AIM OF THE EXERCISE. Return, word for word, only the lines of the data below that lie between the line with "Inne (1220, 143)" and the line with "Altair (1449, 553)", those two lines included.

SUPPLIED MATERIAL.
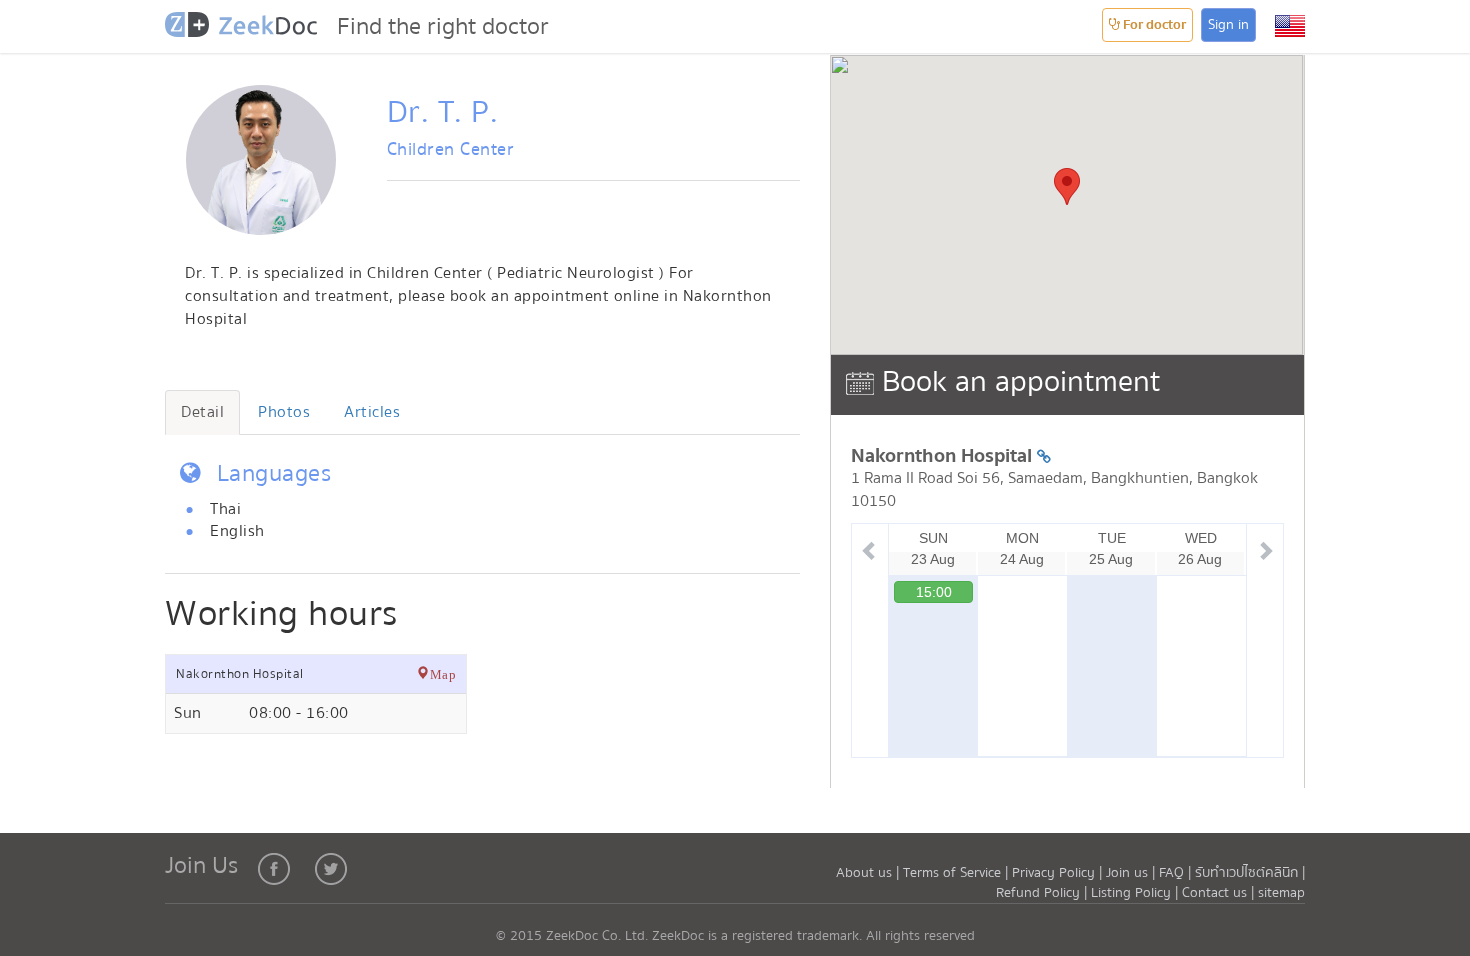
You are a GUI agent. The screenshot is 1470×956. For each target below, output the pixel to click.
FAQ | (1175, 873)
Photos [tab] (284, 412)
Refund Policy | (1043, 893)
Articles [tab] (372, 412)
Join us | (1130, 873)
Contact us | (1220, 893)
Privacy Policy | (1059, 873)
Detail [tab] (202, 412)
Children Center (451, 149)
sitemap (1281, 893)
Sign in (1228, 25)
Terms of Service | (957, 873)
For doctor (1153, 25)
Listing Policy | (1136, 893)
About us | (869, 873)
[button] (1290, 26)
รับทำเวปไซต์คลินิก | (1250, 873)
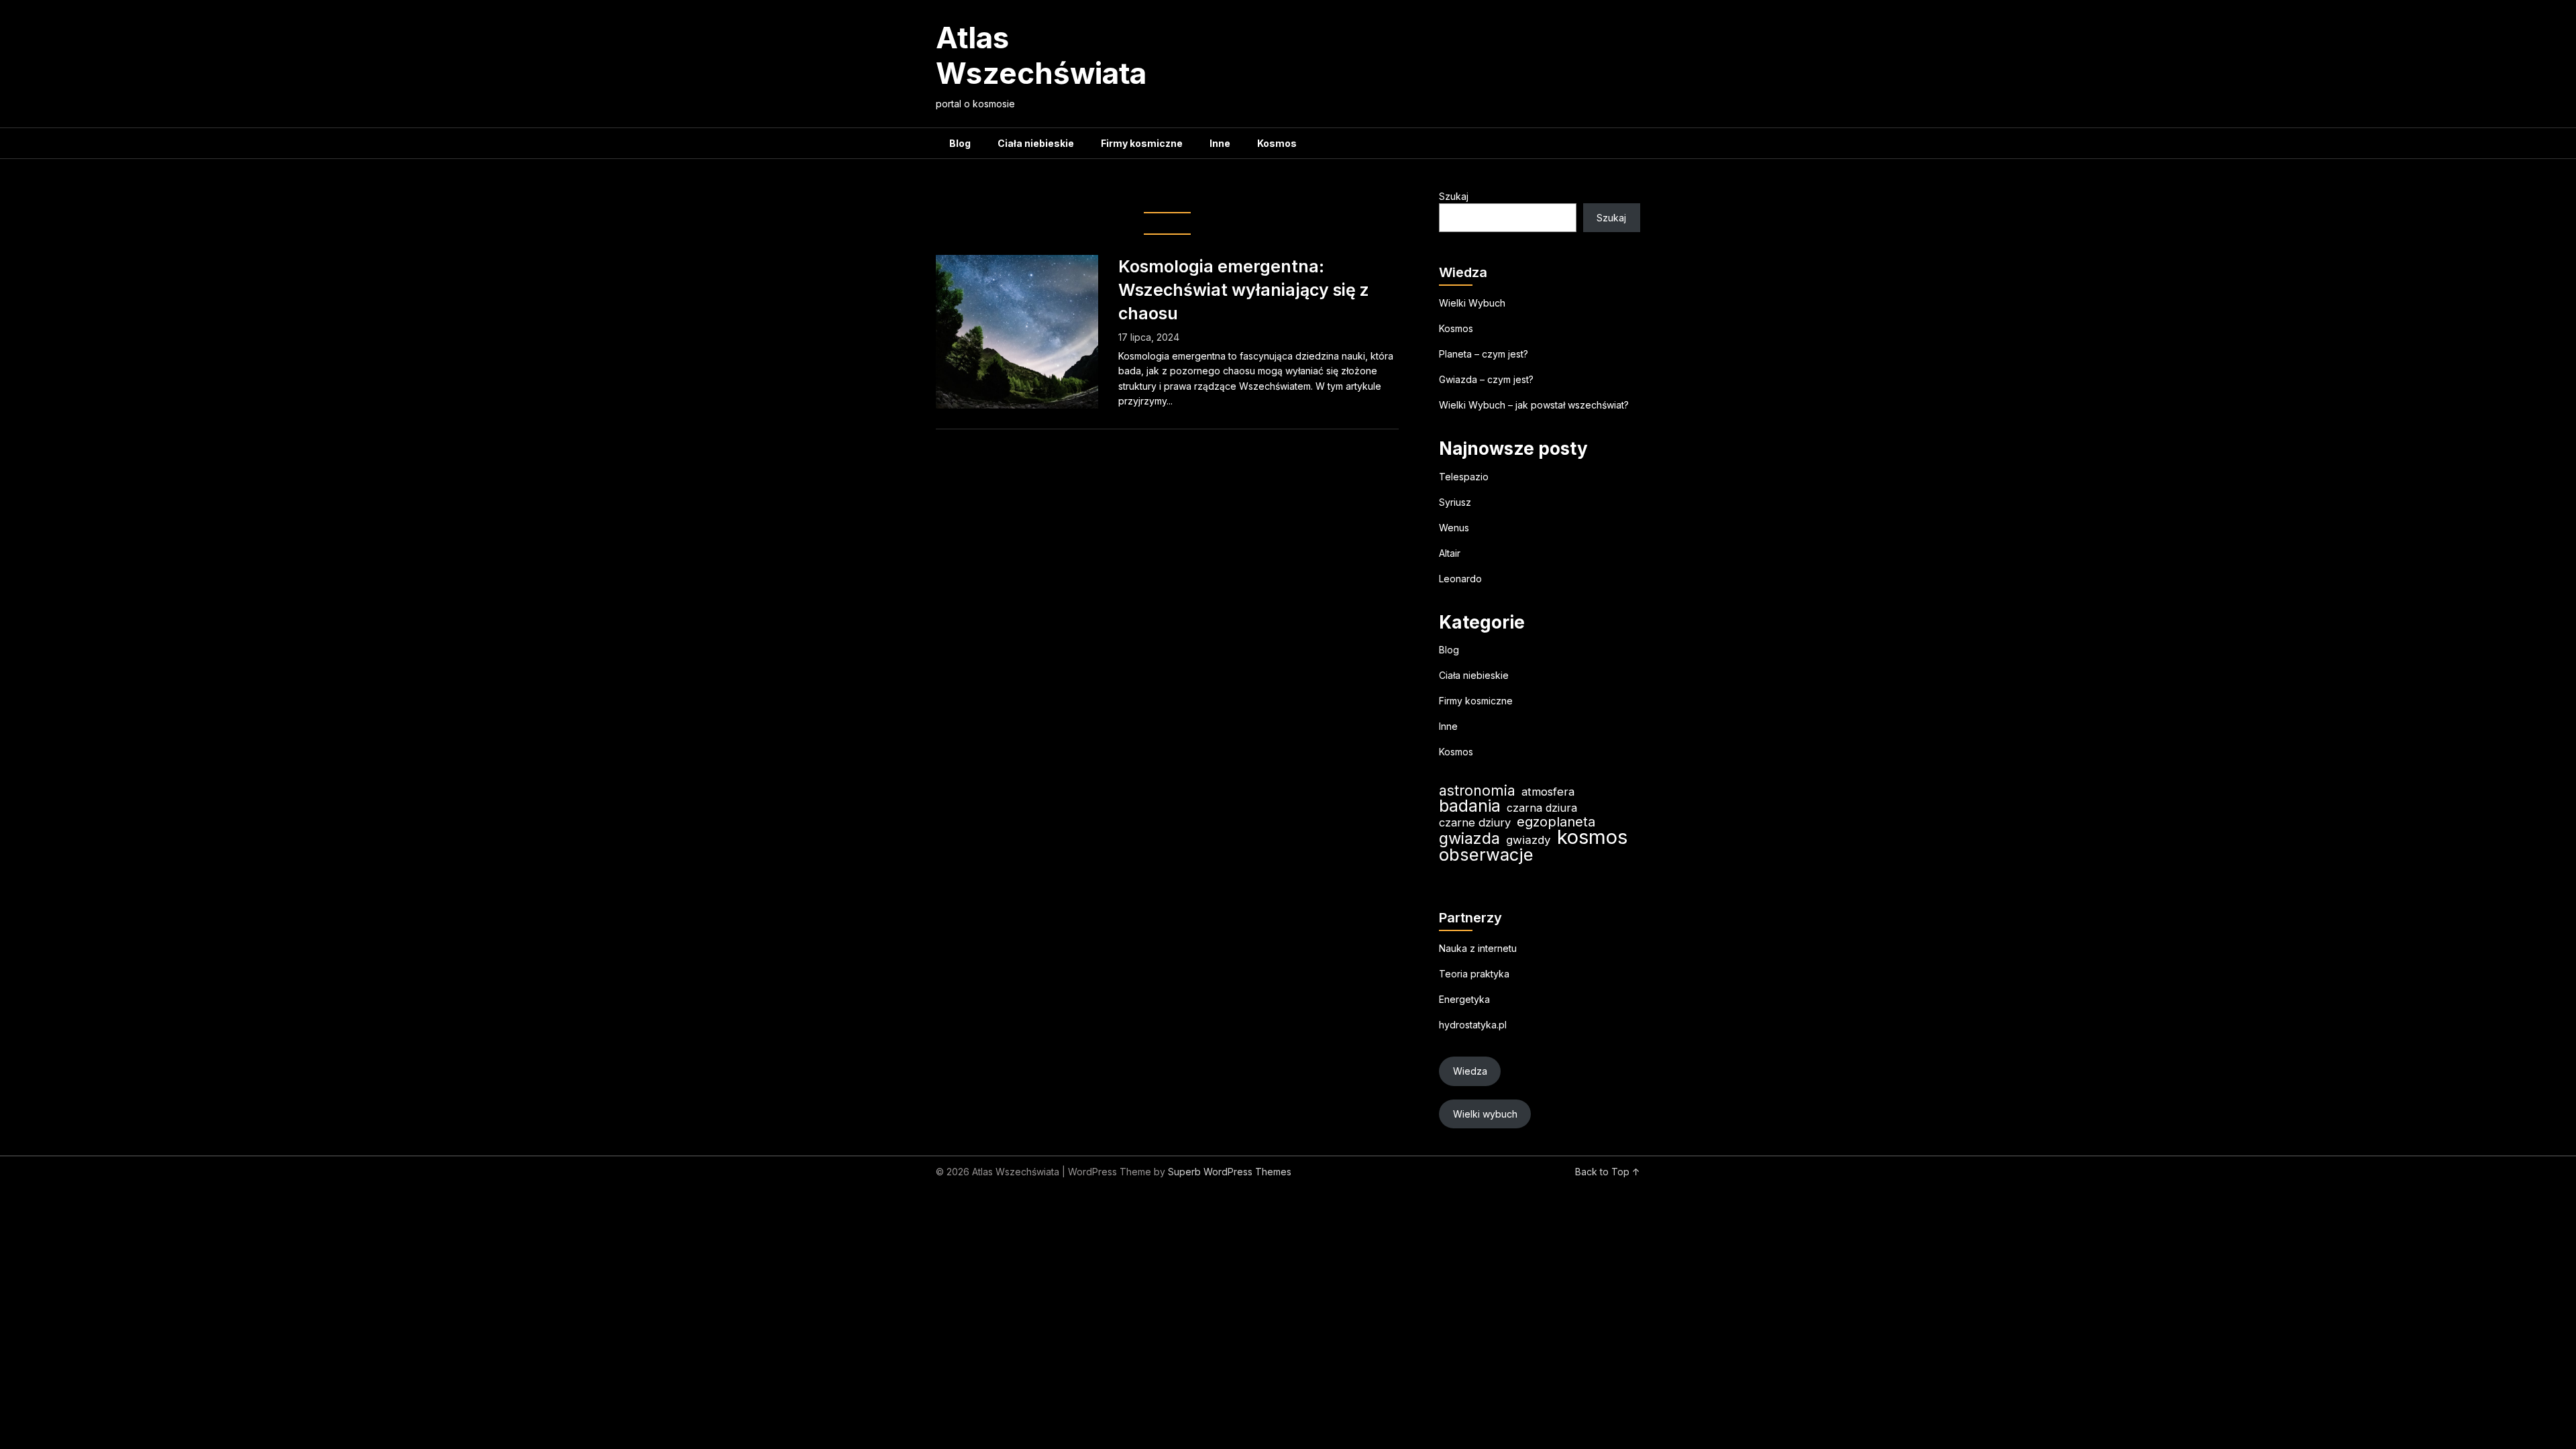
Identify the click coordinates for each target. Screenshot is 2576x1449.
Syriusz (1455, 502)
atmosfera (1547, 791)
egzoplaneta (1556, 822)
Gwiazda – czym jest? (1486, 379)
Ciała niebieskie (1036, 143)
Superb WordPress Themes (1229, 1171)
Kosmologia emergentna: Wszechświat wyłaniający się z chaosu (1243, 289)
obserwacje (1486, 854)
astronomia (1477, 791)
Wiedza (1470, 1071)
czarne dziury (1475, 822)
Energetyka (1464, 999)
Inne (1220, 143)
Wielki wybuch (1485, 1114)
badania (1470, 806)
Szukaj (1453, 196)
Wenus (1454, 527)
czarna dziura (1542, 807)
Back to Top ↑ (1607, 1171)
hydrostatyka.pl (1473, 1024)
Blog (960, 143)
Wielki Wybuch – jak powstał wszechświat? (1534, 405)
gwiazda (1469, 838)
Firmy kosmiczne (1142, 143)
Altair (1449, 553)
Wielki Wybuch (1472, 303)
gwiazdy (1528, 840)
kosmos (1592, 837)
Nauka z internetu (1478, 948)
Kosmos (1277, 143)
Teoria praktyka (1474, 973)
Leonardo (1460, 578)
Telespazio (1464, 476)
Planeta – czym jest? (1483, 354)
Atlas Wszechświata (1041, 55)
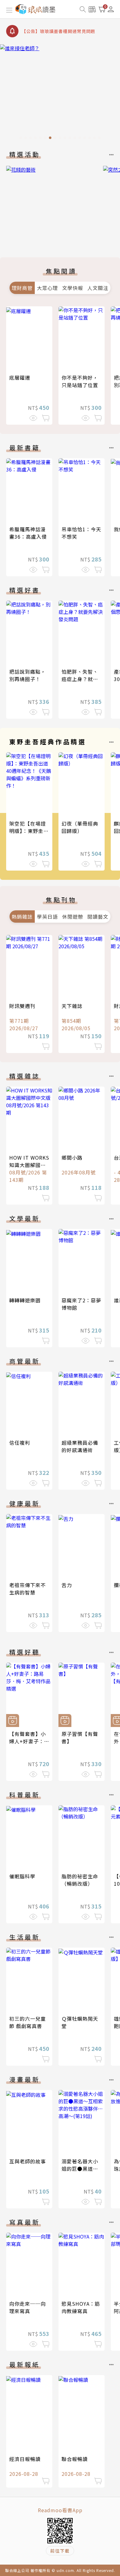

EXERCISE ANSWER.
Inne (1220, 143)
Wielki wybuch (1485, 1114)
badania (1470, 806)
Szukaj (1453, 196)
Wenus (1454, 527)
czarna dziura (1542, 807)
Back to Top ↑ (1607, 1171)
hydrostatyka.pl (1473, 1024)
Blog (960, 143)
Wielki Wybuch – jak powstał wszechświat? (1534, 405)
gwiazda (1469, 838)
Firmy kosmiczne (1142, 143)
Altair (1449, 553)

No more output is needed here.